El Obispo de Ourense y el resto de peregrinos ourensanos que participaban este fin de semana en la peregrinación diocesana a Roma con motivo del Jubileo 2025 pudieron unirse el domingo 19 de octubre a la celebración en la que el Papa León XIV canonizó a san José Gregorio Hernández y santa Mª Carmen Rendiles, primeros santos venezolanos.
Este próximo domingo 26 de octubre, a las 20:00 horas, la Catedral de Ourense acogerá la Misa de Acción de Gracias, presidida por el Obispo de la Diócesis, Monseñor Lemos Montanet, por la canonización de estos nuevos santos que ha despertado un gran entusiasmo en la fe del pueblo venezolano presente en Ourense.
La mañana del domingo en la plaza de San Pedro dejó la imagen de una multitud vibrante, colorida y emocionada, 55.000 peregrinos con miles de banderas venezolanas ondeando bajo el sol.
En esa misma ceremonia, el papa León XIV sumó a otros cinco santos: el arzobispo Ignacio Choukrallah Maloyan, mártir armenio asesinado durante el genocidio de inicios del siglo XX; Peter To Rot, laico de Papúa Nueva Guinea ejecutado en 1945; las religiosas italianas Vincenza Maria Poloni y Maria Troncatti; y el laico italiano Bartolo Longo.

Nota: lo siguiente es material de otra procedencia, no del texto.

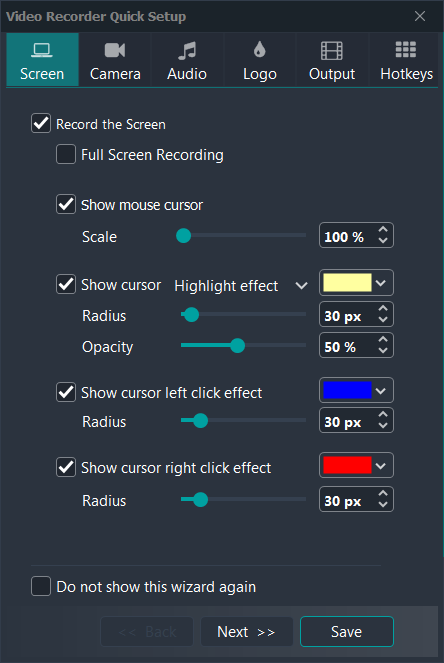Decrease Opacity value with down arrow
The width and height of the screenshot is (444, 663).
[x=383, y=351]

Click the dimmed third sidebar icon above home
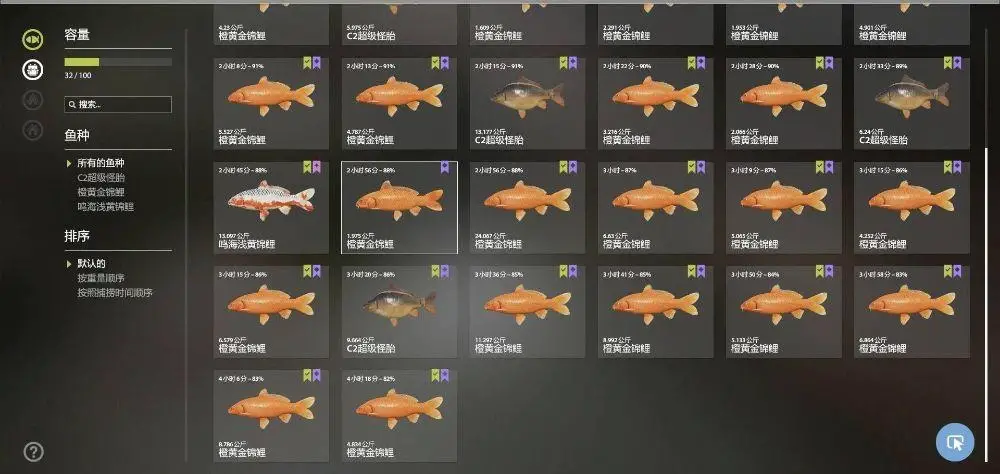pyautogui.click(x=33, y=100)
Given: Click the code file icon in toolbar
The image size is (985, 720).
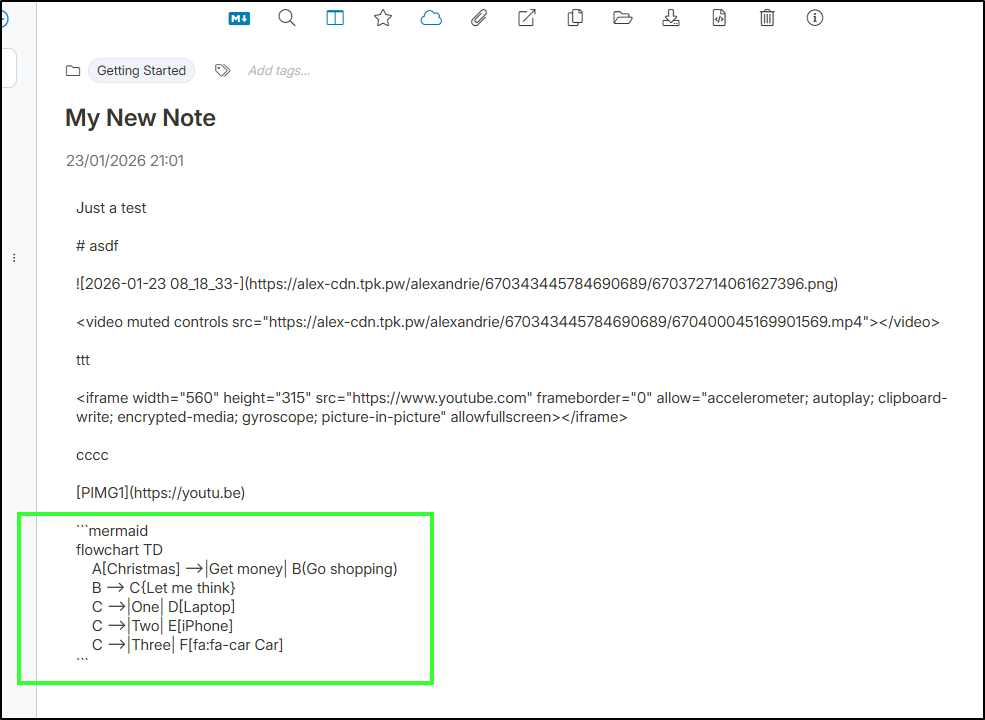Looking at the screenshot, I should point(719,18).
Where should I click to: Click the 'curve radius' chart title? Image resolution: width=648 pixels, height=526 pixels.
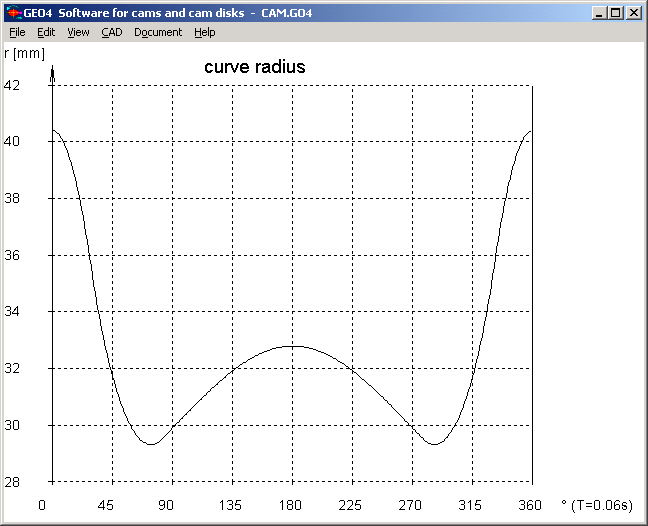tap(255, 68)

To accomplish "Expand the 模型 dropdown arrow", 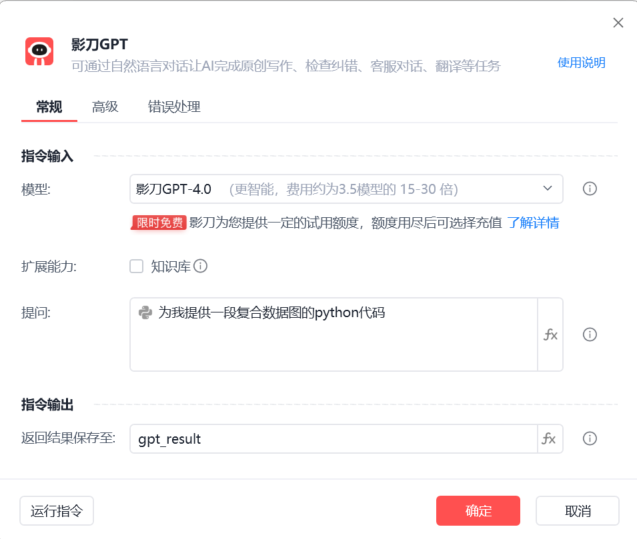I will pyautogui.click(x=547, y=188).
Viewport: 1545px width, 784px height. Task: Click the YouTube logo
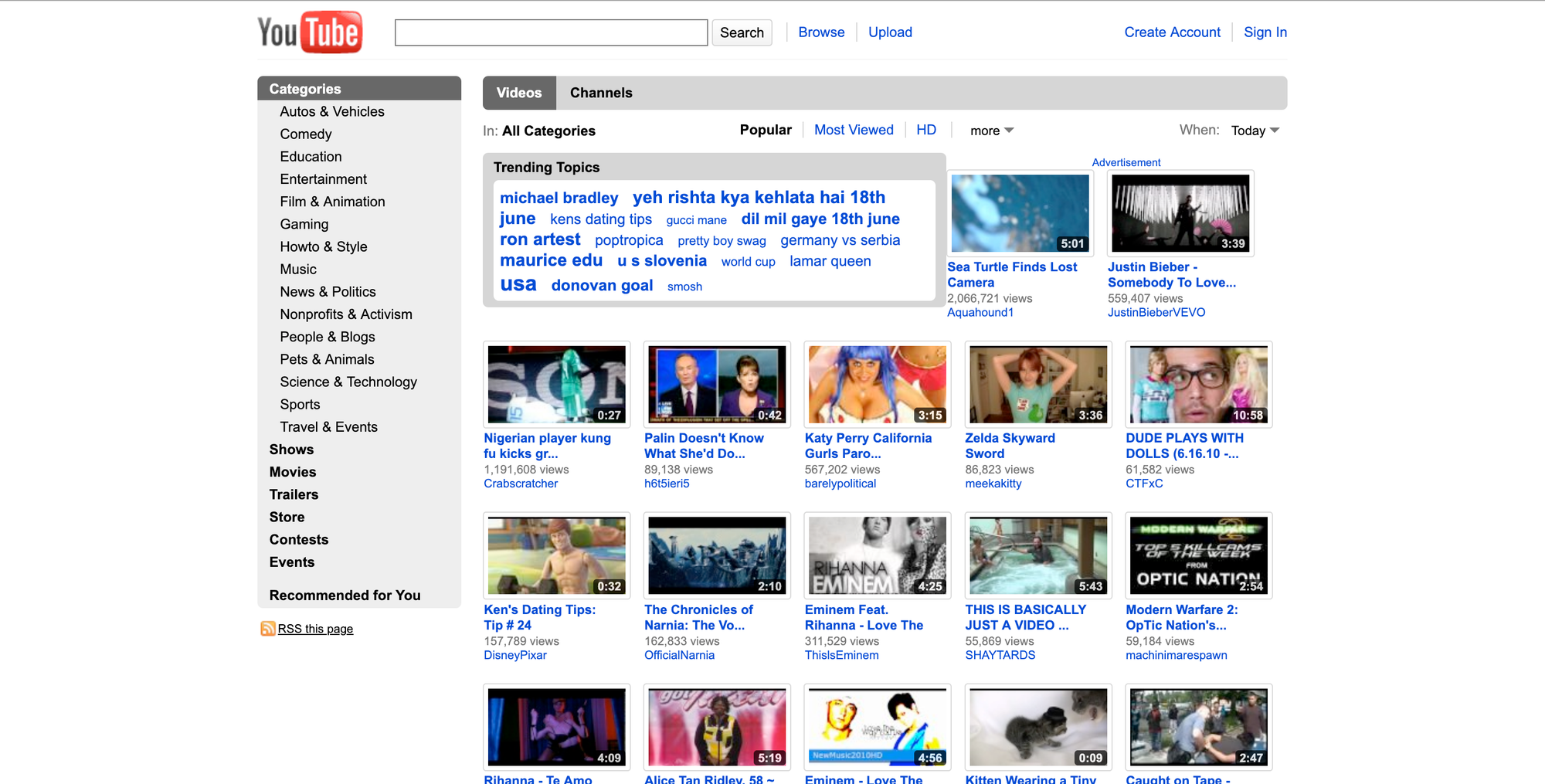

José Gregorio Hernández, nacido en Isnotú el 26 de octubre de 1864, es una figura monumental en la cultura venezolana. Intelectual y profesor universitario, dedicó su vida a la medicina y jamás cobró por atender a los necesitados, al contrario, muchas veces costeaba de su propio bolsillo los medicamentos. Su imagen pronto se transformó en símbolo de fe: murales, cuadros y estampas con su rostro adornan hospitales y casas. Murió el 19 de junio de 1919, al ser atropellado en Caracas poco después de comprar medicinas para una anciana. Su figura trascendió la del médico compasivo para convertirse, después de su muerte, en símbolo religioso y de esperanza. En la visita de Juan Pablo II a Venezuela en 1996, cinco millones de firmas —casi un cuarto de la población— solicitaron su canonización.
Por su parte, Carmen Rendiles, nacida en Caracas en 1903, destacó por su fuerza de carácter y vocación religiosa, pese a sufrir una discapacidad física de nacimiento. Ingresó en 1927 en la Congregación de las Siervas de Jesús en el Santísimo Sacramento y luego fundó el instituto Siervas de Jesús. Dedicó su vida a fundar escuelas para niñas de bajos recursos y crear obras en favor de los más vulnerables. Tras un accidente en 1974, siguió trabajando en silla de ruedas hasta su fallecimiento en 1977.